ASSIGNMENT: Please repeat every entry, keeping each one exactly the same.

Collected data
----

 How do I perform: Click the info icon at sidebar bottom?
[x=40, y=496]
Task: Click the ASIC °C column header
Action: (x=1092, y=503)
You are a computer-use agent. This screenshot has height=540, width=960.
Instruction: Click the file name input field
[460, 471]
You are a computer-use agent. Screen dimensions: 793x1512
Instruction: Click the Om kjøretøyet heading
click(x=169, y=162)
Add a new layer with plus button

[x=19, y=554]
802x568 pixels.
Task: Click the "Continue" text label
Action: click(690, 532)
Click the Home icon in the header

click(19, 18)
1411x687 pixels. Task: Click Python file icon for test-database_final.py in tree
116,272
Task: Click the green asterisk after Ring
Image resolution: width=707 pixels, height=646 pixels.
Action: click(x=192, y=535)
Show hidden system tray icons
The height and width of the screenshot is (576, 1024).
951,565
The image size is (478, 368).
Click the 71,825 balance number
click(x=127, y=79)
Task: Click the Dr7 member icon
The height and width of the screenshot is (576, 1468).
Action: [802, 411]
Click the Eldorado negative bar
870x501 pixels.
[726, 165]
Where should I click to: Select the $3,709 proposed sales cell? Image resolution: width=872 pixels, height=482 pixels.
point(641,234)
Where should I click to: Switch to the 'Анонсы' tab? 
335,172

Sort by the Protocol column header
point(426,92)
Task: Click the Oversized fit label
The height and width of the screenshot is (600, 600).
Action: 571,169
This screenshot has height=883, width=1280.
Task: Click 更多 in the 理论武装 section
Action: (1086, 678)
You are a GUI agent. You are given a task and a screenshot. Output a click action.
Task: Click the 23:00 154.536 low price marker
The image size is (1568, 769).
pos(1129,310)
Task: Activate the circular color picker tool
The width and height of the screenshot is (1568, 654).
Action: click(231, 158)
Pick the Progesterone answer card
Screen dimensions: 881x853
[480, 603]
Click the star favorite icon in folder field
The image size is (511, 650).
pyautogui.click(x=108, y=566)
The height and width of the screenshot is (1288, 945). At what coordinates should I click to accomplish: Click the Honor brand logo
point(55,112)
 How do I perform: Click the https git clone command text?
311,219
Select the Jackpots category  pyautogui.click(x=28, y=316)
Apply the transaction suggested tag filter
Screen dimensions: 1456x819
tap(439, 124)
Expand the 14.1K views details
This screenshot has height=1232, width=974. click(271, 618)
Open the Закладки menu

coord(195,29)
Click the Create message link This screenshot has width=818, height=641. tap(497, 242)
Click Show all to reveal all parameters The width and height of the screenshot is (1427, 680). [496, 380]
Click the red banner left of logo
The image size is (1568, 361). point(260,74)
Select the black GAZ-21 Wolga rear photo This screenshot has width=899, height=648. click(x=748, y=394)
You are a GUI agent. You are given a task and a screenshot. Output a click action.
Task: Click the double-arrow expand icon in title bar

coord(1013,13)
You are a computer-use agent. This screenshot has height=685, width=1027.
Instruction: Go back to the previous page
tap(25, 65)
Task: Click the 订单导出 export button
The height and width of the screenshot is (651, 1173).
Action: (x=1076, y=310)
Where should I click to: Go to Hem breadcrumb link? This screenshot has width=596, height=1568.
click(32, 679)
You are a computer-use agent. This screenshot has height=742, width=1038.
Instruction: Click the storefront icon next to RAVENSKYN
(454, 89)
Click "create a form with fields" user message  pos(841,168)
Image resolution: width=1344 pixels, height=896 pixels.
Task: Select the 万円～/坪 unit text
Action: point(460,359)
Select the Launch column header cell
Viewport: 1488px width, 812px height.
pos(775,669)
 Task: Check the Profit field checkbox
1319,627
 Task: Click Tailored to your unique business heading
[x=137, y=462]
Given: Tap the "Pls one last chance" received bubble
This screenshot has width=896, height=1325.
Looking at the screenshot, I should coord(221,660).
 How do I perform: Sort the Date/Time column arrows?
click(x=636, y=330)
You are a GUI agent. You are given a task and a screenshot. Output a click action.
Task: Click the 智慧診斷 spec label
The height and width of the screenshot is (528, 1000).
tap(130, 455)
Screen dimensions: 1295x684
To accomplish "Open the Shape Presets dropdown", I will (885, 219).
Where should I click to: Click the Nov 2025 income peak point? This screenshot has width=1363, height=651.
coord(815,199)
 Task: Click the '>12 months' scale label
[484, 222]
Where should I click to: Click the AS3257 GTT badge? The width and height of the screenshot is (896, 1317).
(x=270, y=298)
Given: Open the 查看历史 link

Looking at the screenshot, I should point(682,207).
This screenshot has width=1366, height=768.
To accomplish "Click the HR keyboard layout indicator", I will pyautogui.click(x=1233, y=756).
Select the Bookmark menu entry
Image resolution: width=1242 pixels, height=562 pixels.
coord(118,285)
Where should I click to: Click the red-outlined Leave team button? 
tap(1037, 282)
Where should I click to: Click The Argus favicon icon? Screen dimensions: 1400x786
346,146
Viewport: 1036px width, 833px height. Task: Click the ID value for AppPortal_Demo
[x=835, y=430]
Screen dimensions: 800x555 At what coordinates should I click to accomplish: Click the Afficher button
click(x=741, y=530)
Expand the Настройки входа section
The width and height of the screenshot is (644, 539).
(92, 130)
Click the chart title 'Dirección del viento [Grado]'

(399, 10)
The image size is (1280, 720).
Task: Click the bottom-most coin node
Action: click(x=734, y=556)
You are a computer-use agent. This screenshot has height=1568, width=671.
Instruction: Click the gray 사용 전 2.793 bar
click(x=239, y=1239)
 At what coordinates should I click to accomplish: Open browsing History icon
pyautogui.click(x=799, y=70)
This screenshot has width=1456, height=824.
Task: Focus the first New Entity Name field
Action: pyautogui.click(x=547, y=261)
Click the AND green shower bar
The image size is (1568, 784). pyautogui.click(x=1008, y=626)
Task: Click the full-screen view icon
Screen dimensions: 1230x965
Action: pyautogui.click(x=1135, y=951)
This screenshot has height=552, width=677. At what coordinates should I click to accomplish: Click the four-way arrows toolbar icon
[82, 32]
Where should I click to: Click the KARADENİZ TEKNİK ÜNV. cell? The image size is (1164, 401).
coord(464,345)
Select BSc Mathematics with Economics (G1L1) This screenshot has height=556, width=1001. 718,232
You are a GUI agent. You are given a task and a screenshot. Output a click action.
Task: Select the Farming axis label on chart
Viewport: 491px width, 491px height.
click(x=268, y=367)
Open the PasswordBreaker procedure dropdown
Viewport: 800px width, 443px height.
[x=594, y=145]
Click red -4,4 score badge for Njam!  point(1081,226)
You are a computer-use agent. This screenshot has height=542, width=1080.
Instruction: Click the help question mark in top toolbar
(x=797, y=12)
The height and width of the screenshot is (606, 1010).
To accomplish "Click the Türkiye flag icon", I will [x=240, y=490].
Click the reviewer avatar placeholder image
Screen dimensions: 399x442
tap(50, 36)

----

WRITTEN RESPONSE:
 How do I perform: Click the info icon at sidebar bottom?
[x=40, y=496]
Task: Click the ASIC °C column header
Action: (x=1092, y=503)
You are a computer-use agent. This screenshot has height=540, width=960.
Instruction: Click the file name input field
[460, 471]
You are a computer-use agent. Screen dimensions: 793x1512
Instruction: Click the Om kjøretøyet heading
click(x=169, y=162)
Add a new layer with plus button

[x=19, y=554]
802x568 pixels.
Task: Click the "Continue" text label
Action: click(690, 532)
Click the Home icon in the header

click(19, 18)
1411x687 pixels. Task: Click Python file icon for test-database_final.py in tree
116,272
Task: Click the green asterisk after Ring
Image resolution: width=707 pixels, height=646 pixels.
Action: click(x=192, y=535)
Show hidden system tray icons
The height and width of the screenshot is (576, 1024).
951,565
The image size is (478, 368).
Click the 71,825 balance number
click(x=127, y=79)
Task: Click the Dr7 member icon
The height and width of the screenshot is (576, 1468).
Action: [802, 411]
Click the Eldorado negative bar
870x501 pixels.
[726, 165]
Where should I click to: Select the $3,709 proposed sales cell? Image resolution: width=872 pixels, height=482 pixels.
point(641,234)
Where should I click to: Switch to the 'Анонсы' tab? 
335,172

Sort by the Protocol column header
point(426,92)
Task: Click the Oversized fit label
The height and width of the screenshot is (600, 600).
Action: 571,169
This screenshot has height=883, width=1280.
Task: Click 更多 in the 理论武装 section
Action: (1086, 678)
You are a GUI agent. You are given a task and a screenshot. Output a click action.
Task: Click the 23:00 154.536 low price marker
The image size is (1568, 769).
pos(1129,310)
Task: Activate the circular color picker tool
The width and height of the screenshot is (1568, 654).
Action: click(231, 158)
Pick the Progesterone answer card
Screen dimensions: 881x853
[480, 603]
Click the star favorite icon in folder field
The image size is (511, 650).
pyautogui.click(x=108, y=566)
The height and width of the screenshot is (1288, 945). At what coordinates should I click to accomplish: Click the Honor brand logo
point(55,112)
 How do I perform: Click the https git clone command text?
311,219
Select the Jackpots category  pyautogui.click(x=28, y=316)
Apply the transaction suggested tag filter
Screen dimensions: 1456x819
tap(439, 124)
Expand the 14.1K views details
This screenshot has height=1232, width=974. click(271, 618)
Open the Закладки menu

coord(195,29)
Click the Create message link This screenshot has width=818, height=641. tap(497, 242)
Click Show all to reveal all parameters The width and height of the screenshot is (1427, 680). [496, 380]
Click the red banner left of logo
The image size is (1568, 361). point(260,74)
Select the black GAZ-21 Wolga rear photo This screenshot has width=899, height=648. click(x=748, y=394)
You are a GUI agent. You are given a task and a screenshot. Output a click action.
Task: Click the double-arrow expand icon in title bar

coord(1013,13)
You are a computer-use agent. This screenshot has height=685, width=1027.
Instruction: Go back to the previous page
tap(25, 65)
Task: Click the 订单导出 export button
The height and width of the screenshot is (651, 1173).
Action: (x=1076, y=310)
Where should I click to: Go to Hem breadcrumb link? This screenshot has width=596, height=1568.
click(32, 679)
You are a computer-use agent. This screenshot has height=742, width=1038.
Instruction: Click the storefront icon next to RAVENSKYN
(454, 89)
Click "create a form with fields" user message  pos(841,168)
Image resolution: width=1344 pixels, height=896 pixels.
Task: Select the 万円～/坪 unit text
Action: point(460,359)
Select the Launch column header cell
Viewport: 1488px width, 812px height.
pos(775,669)
 Task: Check the Profit field checkbox
1319,627
 Task: Click Tailored to your unique business heading
[x=137, y=462]
Given: Tap the "Pls one last chance" received bubble
This screenshot has width=896, height=1325.
Looking at the screenshot, I should coord(221,660).
 How do I perform: Sort the Date/Time column arrows?
click(x=636, y=330)
You are a GUI agent. You are given a task and a screenshot. Output a click action.
Task: Click the 智慧診斷 spec label
The height and width of the screenshot is (528, 1000).
tap(130, 455)
Screen dimensions: 1295x684
To accomplish "Open the Shape Presets dropdown", I will (885, 219).
Where should I click to: Click the Nov 2025 income peak point? This screenshot has width=1363, height=651.
coord(815,199)
 Task: Click the '>12 months' scale label
[484, 222]
Where should I click to: Click the AS3257 GTT badge? The width and height of the screenshot is (896, 1317).
(x=270, y=298)
Given: Open the 查看历史 link

Looking at the screenshot, I should point(682,207).
This screenshot has width=1366, height=768.
To accomplish "Click the HR keyboard layout indicator", I will pyautogui.click(x=1233, y=756).
Select the Bookmark menu entry
Image resolution: width=1242 pixels, height=562 pixels.
coord(118,285)
Where should I click to: Click the red-outlined Leave team button? 
tap(1037, 282)
Where should I click to: Click The Argus favicon icon? Screen dimensions: 1400x786
346,146
Viewport: 1036px width, 833px height. Task: Click the ID value for AppPortal_Demo
[x=835, y=430]
Screen dimensions: 800x555 At what coordinates should I click to accomplish: Click the Afficher button
click(x=741, y=530)
Expand the Настройки входа section
The width and height of the screenshot is (644, 539).
(92, 130)
Click the chart title 'Dirección del viento [Grado]'

(399, 10)
The image size is (1280, 720).
Task: Click the bottom-most coin node
Action: click(x=734, y=556)
You are a computer-use agent. This screenshot has height=1568, width=671.
Instruction: Click the gray 사용 전 2.793 bar
click(x=239, y=1239)
 At what coordinates should I click to accomplish: Open browsing History icon
pyautogui.click(x=799, y=70)
This screenshot has width=1456, height=824.
Task: Focus the first New Entity Name field
Action: pyautogui.click(x=547, y=261)
Click the AND green shower bar
The image size is (1568, 784). pyautogui.click(x=1008, y=626)
Task: Click the full-screen view icon
Screen dimensions: 1230x965
Action: pyautogui.click(x=1135, y=951)
This screenshot has height=552, width=677. At what coordinates should I click to accomplish: Click the four-way arrows toolbar icon
[82, 32]
Where should I click to: Click the KARADENİZ TEKNİK ÜNV. cell? The image size is (1164, 401).
coord(464,345)
Select BSc Mathematics with Economics (G1L1) This screenshot has height=556, width=1001. 718,232
You are a GUI agent. You are given a task and a screenshot. Output a click action.
Task: Select the Farming axis label on chart
Viewport: 491px width, 491px height.
click(x=268, y=367)
Open the PasswordBreaker procedure dropdown
Viewport: 800px width, 443px height.
[x=594, y=145]
Click red -4,4 score badge for Njam!  point(1081,226)
You are a computer-use agent. This screenshot has height=542, width=1080.
Instruction: Click the help question mark in top toolbar
(x=797, y=12)
The height and width of the screenshot is (606, 1010).
To accomplish "Click the Türkiye flag icon", I will [x=240, y=490].
Click the reviewer avatar placeholder image
Screen dimensions: 399x442
tap(50, 36)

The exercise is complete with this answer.